If a guy tells you he will masturbate only to thoughts of you, don't even start a relationship with him.


----------



## Lonelygirl1986 (Sep 4, 2012)

actually when my ex got rid of his porn he said so I can still masturbate as long as im only thinking about you i said yes and he didn't seem annoyed at all. He did manage it for a bit then he got bored and stopped altogether.


----------



## Sam1911 (Dec 4, 2010)

Lonelygirl1986 said:


> I do actually know some men who don't masturbate when they are in relationships.


:teeth:teeth either they get it everyday or they are lying


----------



## J85HUA (Sep 16, 2012)

Habits can be hard to break, if the guy had been doing the same thing for 20 odd years, then that was just what he had gotten used to.
Having a real life flesh and blood woman on top of him for the first time in his life must have been scary as hell, especially if he started getting performance anxiety, it's a downward spiral from there without compassion and understanding.


----------



## pythonesque (Jun 16, 2012)

typemismatch said:


> I just want to say that if I had a girl, I would never watch porn.





ShadyGFX said:


> If I was dating a girl, I would give up porn in a heartbeat. After all, the only reason I watch it is because I don't have a gf. Just being able to hug a girl that I liked, would be better than watching depressing porn.


You guys are not helping.

OP needs to know that there is nothing fundamentally wrong with viewing porn when you're in a relationship. She is, of course, entitled to want what she wants - guys like the two of you - but please don't go around making the connexion that just because a guy watches porn, it must mean that he doesn't respect you or finds you hideously unattractive or whatever. Like others have said already, he's probably so accustomed to years and years of watching people do it in la-la land that he has a tough time making the transition to straight sex. Not every guy who continues to use porn in a relationship is like that.

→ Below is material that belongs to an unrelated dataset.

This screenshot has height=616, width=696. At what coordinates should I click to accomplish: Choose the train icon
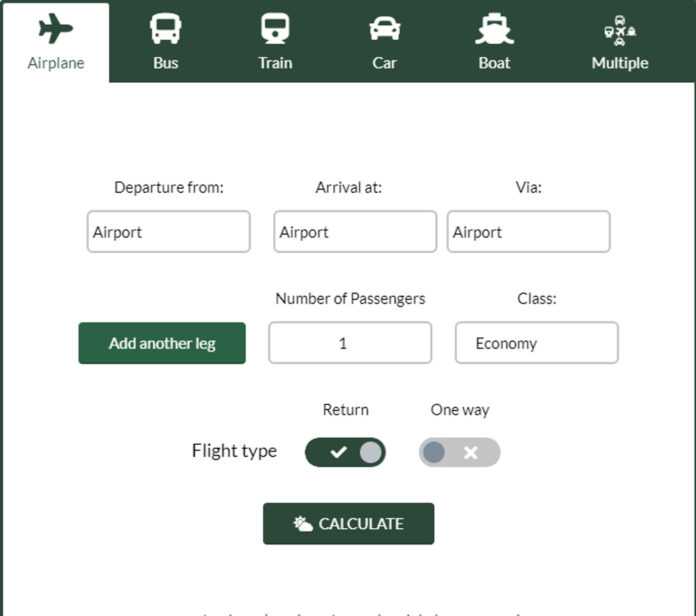tap(275, 29)
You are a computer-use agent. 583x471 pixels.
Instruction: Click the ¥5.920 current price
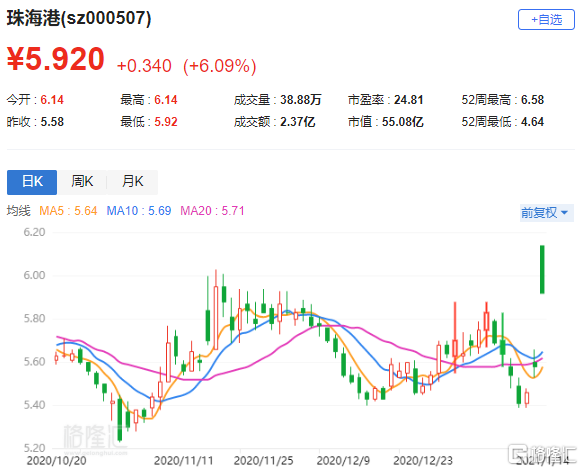tap(56, 59)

Also, just because you're able to masturbate without any visual aids doesn't mean that everyone is able to do the same. Once again, you're entitled to want a boyfriend who can do that. But in terms of dudes out there in the real world, the odds are stacked against you.


----------



## ShadyGFX (Jul 18, 2012)

pythonesque said:


> You guys are not helping.
> 
> OP needs to know that there is nothing fundamentally wrong with viewing porn when you're in a relationship. She is, of course, entitled to want what she wants - guys like the two of you - but please don't go around making the connexion that just because a guy watches porn, it must mean that he doesn't respect you or finds you hideously unattractive or whatever. Like others have said already, he's probably so accustomed to years and years of watching people do it in la-la land that he has a tough time making the transition to straight sex. Not every guy who continues to use porn in a relationship is like that.
> 
> Also, just because you're able to masturbate without any visual aids doesn't mean that everyone is able to do the same. Once again, you're entitled to want a boyfriend who can do that. But in terms of dudes out there in the real world, the odds are stacked against you.

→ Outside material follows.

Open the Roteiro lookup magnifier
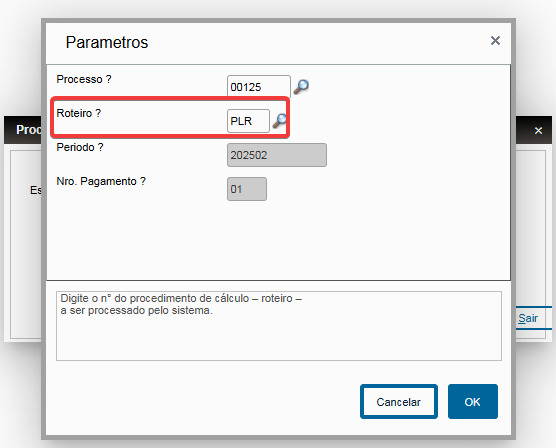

To be fair, it was my opinion and I was only saying. Nobody should take anything I say about relationships to heart because I have no idea what I'm talking about. The point I was making was that I don't like porn and it is just a substitute for a real person.


----------



## pythonesque (Jun 16, 2012)

ShadyGFX said:


> To be fair, it was my opinion and I was only saying. Nobody should take anything I say about relationships to heart because I have no idea what I'm talking about. The point I was making was that I don't like porn and it is just a substitute for a real person.


I understand and respect that. And I apologise if my comment came across as a bit harsh - I didn't mean it as a personal attack or anything like that. I'm just worried that an opinion like yours might fuel the OP's preexisting misconceptions and worsen the situation.

...No hard feelings?


----------



## ShadyGFX (Jul 18, 2012)

pythonesque said:


> I understand and respect that. And I apologise if my comment came across as a bit harsh - I didn't mean it as a personal attack or anything like that. I'm just worried that an opinion like yours might fuel the OP's preexisting misconceptions and worsen the situation.
> 
> ...No hard feelings?


It didn't offend me, it's hard to convey tone online lol


----------



## komorikun (Jan 11, 2009)

AngelClare said:


> But your bf clearly has a problem. When I first started having sex after years of porn/masturbation I had a lot of trouble completing the act. The problem is that your penis learns that sex involves your hand, some lube and intense visual stimulation. The only cure is to quit and let your brain reset.
> 
> This should be a warning to a lot of you SA guys out there who have been jerking off for years. You have to masturbate in a way that is as similar to real sex as possible. Some guys don't use lube. After decades of doing that they've permanently damaged their sexual response.
> 
> ...


I'm only able to orgasm during sex if I get into the same position that I use during masturbation. I didn't figure out how to do this till my late 20s. Now it's pretty easy even with a new partner as long as I don't have too much to drink. Alcohol tends to numb things out. Other positions are stimulating but they just don't get me all the way there.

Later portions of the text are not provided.